• _Required action_
If a line in the listing contains "target", copy it out whole.

START Records shown

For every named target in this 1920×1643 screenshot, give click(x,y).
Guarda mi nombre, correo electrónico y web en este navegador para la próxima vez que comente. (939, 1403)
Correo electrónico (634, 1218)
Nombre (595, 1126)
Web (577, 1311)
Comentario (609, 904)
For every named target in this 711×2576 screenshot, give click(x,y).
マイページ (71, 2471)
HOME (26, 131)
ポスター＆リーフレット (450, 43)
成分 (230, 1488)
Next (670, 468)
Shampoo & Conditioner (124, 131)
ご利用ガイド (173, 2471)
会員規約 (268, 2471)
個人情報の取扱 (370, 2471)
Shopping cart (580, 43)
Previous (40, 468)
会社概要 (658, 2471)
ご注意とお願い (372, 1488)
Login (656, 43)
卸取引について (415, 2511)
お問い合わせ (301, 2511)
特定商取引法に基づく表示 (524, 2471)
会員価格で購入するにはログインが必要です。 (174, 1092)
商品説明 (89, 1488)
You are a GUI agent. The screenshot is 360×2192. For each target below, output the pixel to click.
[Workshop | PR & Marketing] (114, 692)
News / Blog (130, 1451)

END Records shown

• _Reply to the task_
For every named target in this 1920×1643 screenshot, give click(x,y).
For every named target in this 711×2576 screenshot, give click(x,y).
You are a GUI agent. The screenshot is 360×2192. For each target below, output the pixel to click.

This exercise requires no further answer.